1º BUG: WAN, se mudar tipo de conexao remotamente o roteador trava, nem desligando e ligando soluciona, utilizo gerenciamento remoto para dar suporte, e em alguns casos mudo de PPPoE para ip fixo, dhcp, (dependendo da tecnologia da região) mais em todas novas versões é impossivel fazer isso remotamente, pois o roteador trava, em todas outras marcas funciona, e em modelos anteriores funcionava, nos novos firmwares (azulzinhos) nao funciona mais

2º BUG: Lista de clientes DHCP, nao funciona, costumo aumentar o tempo de renovação do endereço, do roteador de 10 minutos para 2880 minutos, assim consigo dizer pro clientes que tinha X aparelhos usando nas ultimas horas, mais nas novas versões, os celulares(ex) desaparecem da lista ao se desconectarem do WiFi,, isso so acontece na nova versao

estou esperando uma atualização com correções há 2 anos, mais nada de firmware novo com esses bugs corrigidos.. para provedores de internet considero isso muito importante

----------


## Nilton Nakao

Sofria, sofria com isso desde digamos por volta de 2008 ou antes; olha que não sou provedor, sempre fui cliente.
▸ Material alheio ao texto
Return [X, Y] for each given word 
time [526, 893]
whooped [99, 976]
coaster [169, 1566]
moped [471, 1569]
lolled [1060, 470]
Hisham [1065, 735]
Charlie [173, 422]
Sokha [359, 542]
Provedor nenhum conseguiam me dar uma solução mas história comum era e ainda é:
- fonte ou eliminador do roteador pifado.
-roteador velho.
-muito aparelho perto dele
-cabo de rede ruim ou conector.
-muito computador ligado, tanto que provedores da região chegaram a proibir o uso de roteadores com wi-fi ou mesmos com fio; inganei esses caras usando 2 roteadores, um só para discar PPPoE, e outro para wi-fi, melhorando o meu sistema e assim o uso até hoje.

Não sei o que é ter roteador travado, apenas um que que por incrível que pareça se adaptar para POE ele raramente travaria, mas como uso para tablets, notebooks e alguns celulares em reparo dá muito trabalho para um Multilaser, mesmo que seja um TP-Link velho.
Está certo que o autenticador é um 3Com( HP) com mesmo chipset da Cisco segundo busca por meu celular.

----------


## leosmendes

Esquece possivelmente vai ser isto aí para o resto da vida, se não for considerado uma falha gravíssima, eles não vão corrigir.

----------


## Nilton Nakao

> Esquece possivelmente vai ser isto aí para o resto da vida, se não for considerado uma falha gravíssima, eles não vão corrigir.


Verdade, embora se venda muito, roteadores de 60 a 300 Reais para melhorar a performance em uma simples atualização....
Celular de Hum salário mínimo as fabricantes pouco se interessam, a menos que seja para conquistar o mercado.
Usar um bom como Ubiquiti ou Mikrotik e gastar uns 600 no varejo pelo menos poucos estarão dispostos.

----------